[DATA TO PROCESS — start]

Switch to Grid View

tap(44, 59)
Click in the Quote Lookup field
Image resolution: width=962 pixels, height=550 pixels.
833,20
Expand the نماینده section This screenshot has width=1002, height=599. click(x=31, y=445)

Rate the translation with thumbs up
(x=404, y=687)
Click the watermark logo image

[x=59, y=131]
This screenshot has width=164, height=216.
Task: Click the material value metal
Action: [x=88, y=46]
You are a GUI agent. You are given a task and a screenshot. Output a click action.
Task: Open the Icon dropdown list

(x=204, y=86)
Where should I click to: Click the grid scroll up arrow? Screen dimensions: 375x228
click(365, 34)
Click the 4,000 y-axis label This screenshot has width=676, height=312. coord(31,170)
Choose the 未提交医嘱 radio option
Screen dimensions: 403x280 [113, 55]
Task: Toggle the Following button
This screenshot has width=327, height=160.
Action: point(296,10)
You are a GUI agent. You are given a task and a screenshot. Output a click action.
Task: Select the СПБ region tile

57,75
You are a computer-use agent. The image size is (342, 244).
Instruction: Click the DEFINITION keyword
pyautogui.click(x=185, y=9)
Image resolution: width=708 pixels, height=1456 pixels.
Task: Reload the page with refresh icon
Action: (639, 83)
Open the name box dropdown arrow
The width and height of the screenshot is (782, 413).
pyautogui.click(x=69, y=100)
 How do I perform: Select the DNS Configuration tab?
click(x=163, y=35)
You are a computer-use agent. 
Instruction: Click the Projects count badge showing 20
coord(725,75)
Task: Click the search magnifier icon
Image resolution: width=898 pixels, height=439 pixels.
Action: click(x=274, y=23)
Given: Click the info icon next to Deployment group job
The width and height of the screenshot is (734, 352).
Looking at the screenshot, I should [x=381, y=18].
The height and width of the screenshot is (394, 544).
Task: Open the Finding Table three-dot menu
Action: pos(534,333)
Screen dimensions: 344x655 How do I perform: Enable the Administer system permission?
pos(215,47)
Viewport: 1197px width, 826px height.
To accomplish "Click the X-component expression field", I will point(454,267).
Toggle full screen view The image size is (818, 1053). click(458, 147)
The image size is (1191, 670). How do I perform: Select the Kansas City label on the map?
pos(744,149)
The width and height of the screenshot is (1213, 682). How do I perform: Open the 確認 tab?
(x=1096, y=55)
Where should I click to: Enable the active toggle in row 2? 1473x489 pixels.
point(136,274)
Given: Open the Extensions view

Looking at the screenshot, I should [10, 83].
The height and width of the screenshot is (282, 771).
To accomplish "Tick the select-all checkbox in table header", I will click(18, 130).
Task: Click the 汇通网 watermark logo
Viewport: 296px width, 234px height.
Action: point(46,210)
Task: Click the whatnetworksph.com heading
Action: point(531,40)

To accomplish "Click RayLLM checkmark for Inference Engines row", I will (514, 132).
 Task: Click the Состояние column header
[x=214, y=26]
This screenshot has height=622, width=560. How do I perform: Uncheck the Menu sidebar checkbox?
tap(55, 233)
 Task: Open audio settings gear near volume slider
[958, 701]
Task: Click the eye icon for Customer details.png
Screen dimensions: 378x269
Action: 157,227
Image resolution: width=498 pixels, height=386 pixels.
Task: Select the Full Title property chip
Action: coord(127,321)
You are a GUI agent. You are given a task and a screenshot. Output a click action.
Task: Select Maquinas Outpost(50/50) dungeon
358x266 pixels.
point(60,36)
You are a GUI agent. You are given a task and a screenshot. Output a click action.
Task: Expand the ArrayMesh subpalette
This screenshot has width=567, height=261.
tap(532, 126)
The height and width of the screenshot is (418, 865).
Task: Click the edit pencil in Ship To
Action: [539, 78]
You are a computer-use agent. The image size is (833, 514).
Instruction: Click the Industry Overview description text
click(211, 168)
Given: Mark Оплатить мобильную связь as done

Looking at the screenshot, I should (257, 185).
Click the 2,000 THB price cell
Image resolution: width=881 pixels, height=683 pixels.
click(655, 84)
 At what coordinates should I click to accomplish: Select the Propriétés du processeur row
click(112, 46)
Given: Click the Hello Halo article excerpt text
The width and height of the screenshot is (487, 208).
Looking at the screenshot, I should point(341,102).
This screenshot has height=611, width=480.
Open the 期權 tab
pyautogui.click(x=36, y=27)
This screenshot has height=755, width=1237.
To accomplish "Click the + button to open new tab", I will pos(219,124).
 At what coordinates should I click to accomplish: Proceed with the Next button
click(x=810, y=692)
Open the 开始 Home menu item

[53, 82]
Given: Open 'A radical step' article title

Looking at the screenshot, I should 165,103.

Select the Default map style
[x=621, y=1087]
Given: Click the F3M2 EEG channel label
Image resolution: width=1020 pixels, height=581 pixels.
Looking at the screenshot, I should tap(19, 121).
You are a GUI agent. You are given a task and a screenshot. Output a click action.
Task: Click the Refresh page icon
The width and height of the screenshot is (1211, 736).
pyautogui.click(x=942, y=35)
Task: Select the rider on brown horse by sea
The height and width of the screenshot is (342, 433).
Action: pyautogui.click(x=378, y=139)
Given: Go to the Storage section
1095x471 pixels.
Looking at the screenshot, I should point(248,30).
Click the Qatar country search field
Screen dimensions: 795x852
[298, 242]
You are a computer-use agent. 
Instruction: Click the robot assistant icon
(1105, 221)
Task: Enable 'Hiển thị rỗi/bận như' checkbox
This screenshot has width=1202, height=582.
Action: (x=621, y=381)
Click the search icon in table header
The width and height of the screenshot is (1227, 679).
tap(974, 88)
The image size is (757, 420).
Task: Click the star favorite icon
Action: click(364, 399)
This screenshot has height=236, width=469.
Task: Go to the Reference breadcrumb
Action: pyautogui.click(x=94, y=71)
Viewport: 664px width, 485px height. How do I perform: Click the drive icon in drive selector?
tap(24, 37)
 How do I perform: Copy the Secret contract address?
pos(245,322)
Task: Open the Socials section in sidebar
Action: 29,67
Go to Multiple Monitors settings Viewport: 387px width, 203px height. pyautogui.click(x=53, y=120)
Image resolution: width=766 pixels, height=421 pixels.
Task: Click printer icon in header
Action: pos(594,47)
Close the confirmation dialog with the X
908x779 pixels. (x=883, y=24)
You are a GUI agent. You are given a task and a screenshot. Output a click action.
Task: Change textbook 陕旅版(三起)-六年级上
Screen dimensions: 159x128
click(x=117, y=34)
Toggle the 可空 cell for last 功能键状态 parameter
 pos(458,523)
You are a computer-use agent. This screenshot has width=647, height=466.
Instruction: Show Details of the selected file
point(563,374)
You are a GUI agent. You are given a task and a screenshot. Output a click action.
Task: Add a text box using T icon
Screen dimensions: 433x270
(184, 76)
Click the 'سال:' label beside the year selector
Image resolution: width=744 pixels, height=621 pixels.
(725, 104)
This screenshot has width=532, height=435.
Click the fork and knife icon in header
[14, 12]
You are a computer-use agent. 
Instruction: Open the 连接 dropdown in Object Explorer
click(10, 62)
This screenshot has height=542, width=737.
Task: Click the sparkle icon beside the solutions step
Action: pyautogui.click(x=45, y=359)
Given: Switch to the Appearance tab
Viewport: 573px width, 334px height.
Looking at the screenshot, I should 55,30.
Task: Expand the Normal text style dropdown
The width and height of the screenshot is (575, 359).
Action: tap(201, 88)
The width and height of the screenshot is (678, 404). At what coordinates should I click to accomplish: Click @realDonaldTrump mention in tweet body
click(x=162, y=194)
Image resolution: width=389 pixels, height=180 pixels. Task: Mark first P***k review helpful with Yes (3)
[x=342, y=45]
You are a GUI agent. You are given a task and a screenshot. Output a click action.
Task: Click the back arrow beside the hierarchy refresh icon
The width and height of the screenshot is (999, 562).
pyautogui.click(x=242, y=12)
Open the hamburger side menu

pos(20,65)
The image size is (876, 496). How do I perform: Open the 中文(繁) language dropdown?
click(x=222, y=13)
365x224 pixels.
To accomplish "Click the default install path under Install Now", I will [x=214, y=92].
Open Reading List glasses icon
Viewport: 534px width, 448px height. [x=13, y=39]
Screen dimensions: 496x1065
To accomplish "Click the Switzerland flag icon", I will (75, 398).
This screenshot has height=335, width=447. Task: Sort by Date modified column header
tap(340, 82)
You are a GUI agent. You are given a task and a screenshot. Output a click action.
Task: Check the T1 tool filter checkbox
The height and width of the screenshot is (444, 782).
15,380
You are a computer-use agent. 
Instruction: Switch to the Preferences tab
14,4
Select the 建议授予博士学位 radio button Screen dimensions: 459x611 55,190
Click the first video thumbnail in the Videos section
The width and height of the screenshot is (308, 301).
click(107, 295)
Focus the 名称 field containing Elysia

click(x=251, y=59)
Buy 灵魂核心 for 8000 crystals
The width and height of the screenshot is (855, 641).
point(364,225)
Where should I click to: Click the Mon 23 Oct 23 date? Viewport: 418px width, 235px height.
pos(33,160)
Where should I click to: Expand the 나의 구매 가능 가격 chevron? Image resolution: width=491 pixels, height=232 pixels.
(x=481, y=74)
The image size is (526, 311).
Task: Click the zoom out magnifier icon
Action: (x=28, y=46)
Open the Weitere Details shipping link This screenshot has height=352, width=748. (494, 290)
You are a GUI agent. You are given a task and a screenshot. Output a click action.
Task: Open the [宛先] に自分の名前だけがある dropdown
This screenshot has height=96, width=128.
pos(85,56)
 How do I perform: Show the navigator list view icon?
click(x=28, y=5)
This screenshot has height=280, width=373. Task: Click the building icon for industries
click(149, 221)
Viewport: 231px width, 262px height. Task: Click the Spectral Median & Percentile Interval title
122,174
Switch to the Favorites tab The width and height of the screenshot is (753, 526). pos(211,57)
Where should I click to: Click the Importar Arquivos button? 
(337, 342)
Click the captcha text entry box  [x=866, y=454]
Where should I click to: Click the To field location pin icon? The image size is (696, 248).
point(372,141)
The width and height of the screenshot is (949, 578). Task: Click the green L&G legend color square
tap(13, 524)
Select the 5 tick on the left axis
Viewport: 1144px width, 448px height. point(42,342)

[DATA TO PROCESS — finish]

### THE TASK
The answer must consist of every line from the records above that holds "search".

### ANSWER TO THE EXERCISE
Task: Click the search magnifier icon
Click the Qatar country search field
Click the search icon in table header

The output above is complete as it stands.